“Goodness knows I don’t want to leave him,” she said, “but he insists that I must. He has arranged for everything. I tried to say No, but he won’t listen. He will have his own way, as he always does, I suppose. I know how lonesome he will be. I shall be almost as lonely without him,” she added.

Nabby seemed to be thinking. There was an odd expression upon her face.

“You don’t suppose—” she began, and stopped in the middle of the sentence.

“I don’t suppose what?” Esther asked.

“Oh, nothin’! It’s silly, I guess. I just wondered—it come across my mind—if it might be he was sendin’ you off so’s to get you away from—well, from this Bob Griffin.... Humph! No, ’tain’t likely he’d do that, because—”

Esther broke in. Her face was flushed and her tone indignantly resentful.

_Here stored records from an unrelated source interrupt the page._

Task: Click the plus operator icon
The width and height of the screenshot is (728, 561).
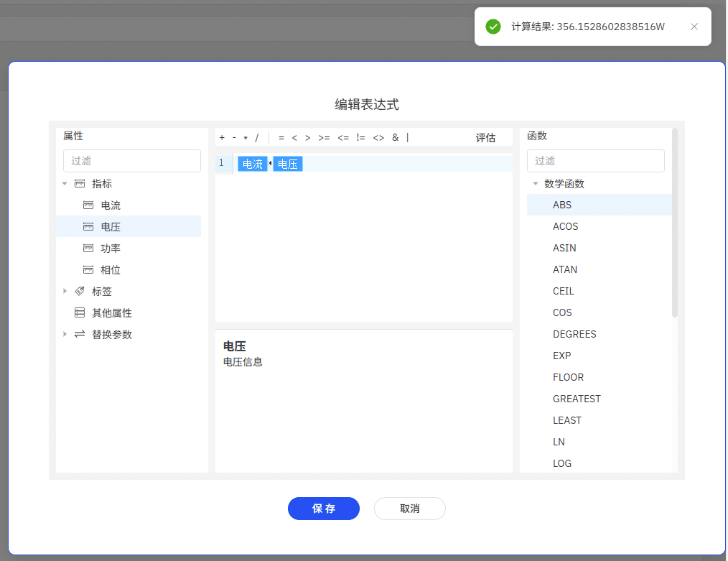Action: coord(221,138)
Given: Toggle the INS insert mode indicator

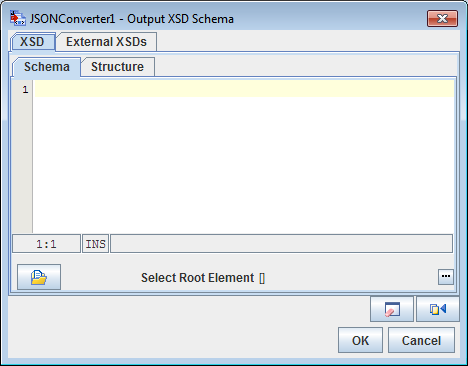Looking at the screenshot, I should 96,244.
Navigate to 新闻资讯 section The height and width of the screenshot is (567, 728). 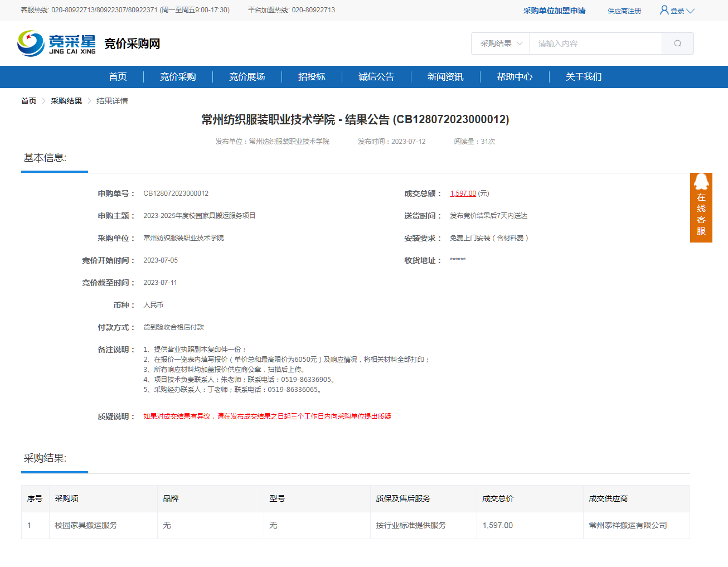tap(445, 77)
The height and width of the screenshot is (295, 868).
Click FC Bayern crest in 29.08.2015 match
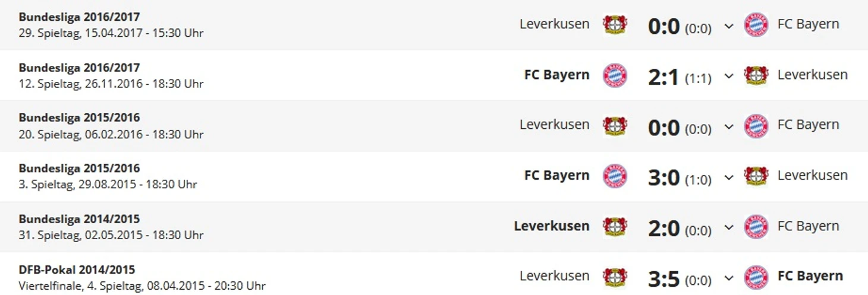[615, 176]
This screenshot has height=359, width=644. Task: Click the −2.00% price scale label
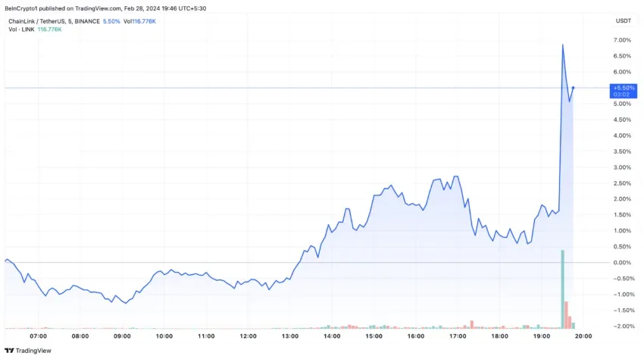pyautogui.click(x=621, y=326)
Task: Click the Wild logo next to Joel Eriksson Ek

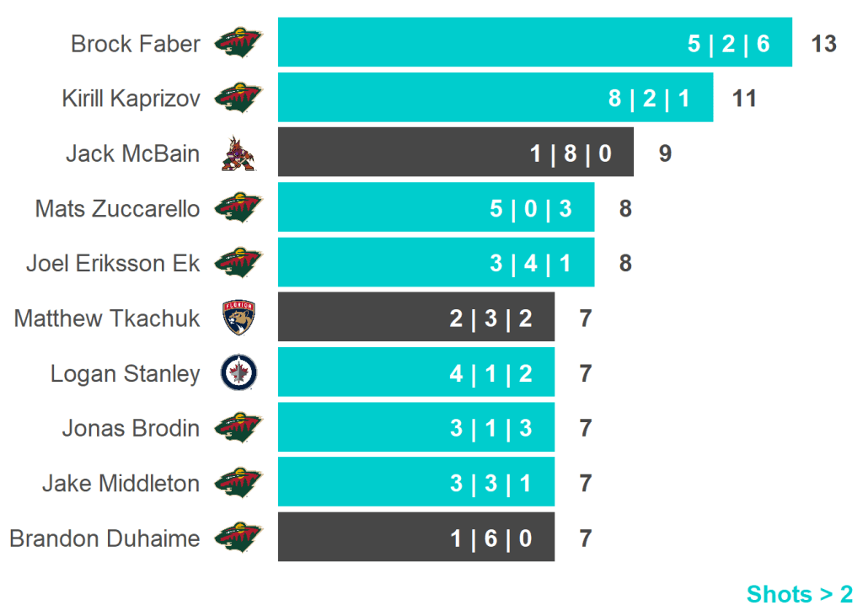Action: [239, 262]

“The idea!” she cried. “What do you mean by saying such a thing, Nabby Gifford? How ridiculous! What has Bob Griffin got to do with my going abroad? Uncle and I had planned to go together; we have talked about it ever so many times. What on earth are you talking about?”

Mrs. Gifford hastily protested that she had not meant anything.

“’Twas just a foolish notion, I know,” she admitted. “Don’t know why I said it, I don’t. Of course if Cap’n Foster wanted to get clear of that Cook boy he’d have told him his room was a whole lot better’n his company. He don’t have to let him come here.”

“Oh, stop! Why shouldn’t he come here? He hasn’t anything to do with the old lawsuit. Yes, and so far as that goes, Uncle Foster asked him to call.”